アメリカ政府は、イランで拘束されているアメリカ人の解放に向け、制裁を科していたイランが保有する資産の一部について凍結を解除することを明らかにしました。

アメリカ国務省のミラー報道官は12日、記者会見で、制裁を科していたイランが韓国で保有する60億ドル、日本円でおよそ8800億円の資産について凍結を解除することを明らかにしました。

今回の措置は、イランで拘束されているアメリカ人5人を解放するためのものだとしていてミラー報道官は「厳しい選択だった。しかし、われわれはアメリカ国民の帰国を最優先に考え、この内容に合意した」と述べました。

食料品や医薬品の購入など人道目的での利用に限っていて、アメリカ財務省が監視を続けるとしています。

また、イランの国営通信は、今回の合意で、アメリカで拘束されているイラン人5人も解放されると伝えています。

アメリカとイランをめぐっては、核合意を立て直すため間接協議が続けられていますが、立場の隔たりが埋まっておらず、交渉は難航しています。
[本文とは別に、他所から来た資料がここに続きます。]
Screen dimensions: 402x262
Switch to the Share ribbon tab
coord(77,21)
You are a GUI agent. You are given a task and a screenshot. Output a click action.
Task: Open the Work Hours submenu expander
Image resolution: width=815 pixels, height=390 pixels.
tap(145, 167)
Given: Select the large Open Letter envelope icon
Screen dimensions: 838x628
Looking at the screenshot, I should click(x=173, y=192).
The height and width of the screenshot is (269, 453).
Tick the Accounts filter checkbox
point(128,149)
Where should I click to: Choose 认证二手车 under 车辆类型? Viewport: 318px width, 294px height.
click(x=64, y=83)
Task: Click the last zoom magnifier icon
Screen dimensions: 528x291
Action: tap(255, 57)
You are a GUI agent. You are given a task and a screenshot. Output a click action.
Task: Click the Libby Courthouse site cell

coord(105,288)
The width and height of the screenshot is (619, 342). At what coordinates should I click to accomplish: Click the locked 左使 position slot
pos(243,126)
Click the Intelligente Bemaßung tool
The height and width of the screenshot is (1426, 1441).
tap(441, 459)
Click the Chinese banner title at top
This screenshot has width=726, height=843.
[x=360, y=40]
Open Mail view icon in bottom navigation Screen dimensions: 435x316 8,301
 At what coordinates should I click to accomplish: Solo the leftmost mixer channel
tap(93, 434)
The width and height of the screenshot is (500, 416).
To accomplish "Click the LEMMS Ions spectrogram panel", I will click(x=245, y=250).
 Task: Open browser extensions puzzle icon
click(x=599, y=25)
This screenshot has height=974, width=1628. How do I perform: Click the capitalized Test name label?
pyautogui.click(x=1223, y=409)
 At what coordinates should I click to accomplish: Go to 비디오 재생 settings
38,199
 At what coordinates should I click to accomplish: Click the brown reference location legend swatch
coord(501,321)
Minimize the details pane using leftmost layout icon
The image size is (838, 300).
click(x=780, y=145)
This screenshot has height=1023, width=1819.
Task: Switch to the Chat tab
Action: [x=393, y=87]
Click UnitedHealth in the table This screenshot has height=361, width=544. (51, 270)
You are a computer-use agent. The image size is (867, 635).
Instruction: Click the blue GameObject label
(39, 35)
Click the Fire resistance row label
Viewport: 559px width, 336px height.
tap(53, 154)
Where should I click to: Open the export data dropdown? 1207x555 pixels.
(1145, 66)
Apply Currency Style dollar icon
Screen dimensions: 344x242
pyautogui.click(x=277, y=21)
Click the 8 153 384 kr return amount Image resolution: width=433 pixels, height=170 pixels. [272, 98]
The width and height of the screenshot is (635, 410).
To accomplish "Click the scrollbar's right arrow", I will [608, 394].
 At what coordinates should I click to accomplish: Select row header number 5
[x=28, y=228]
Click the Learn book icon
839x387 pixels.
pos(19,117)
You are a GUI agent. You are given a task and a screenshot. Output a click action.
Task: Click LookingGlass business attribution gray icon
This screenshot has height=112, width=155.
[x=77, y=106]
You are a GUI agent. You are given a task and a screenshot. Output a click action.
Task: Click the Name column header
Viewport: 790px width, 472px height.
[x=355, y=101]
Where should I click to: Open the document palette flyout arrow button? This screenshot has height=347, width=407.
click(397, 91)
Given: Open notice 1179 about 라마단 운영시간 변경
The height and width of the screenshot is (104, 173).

こうした中、今回の合意が協議の進展につながるか記者団に問われたのに対し、ミラー報道官は「別の議論だ」とする一方で、「次に何が起こるかは、最終的にはイラン次第であり、イランが何をするつもりなのかにかかっている。われわれはイランが決して核兵器を保有しないよう引き続き尽力する」と述べ、イランの今後の出方を注視する考えを示しました。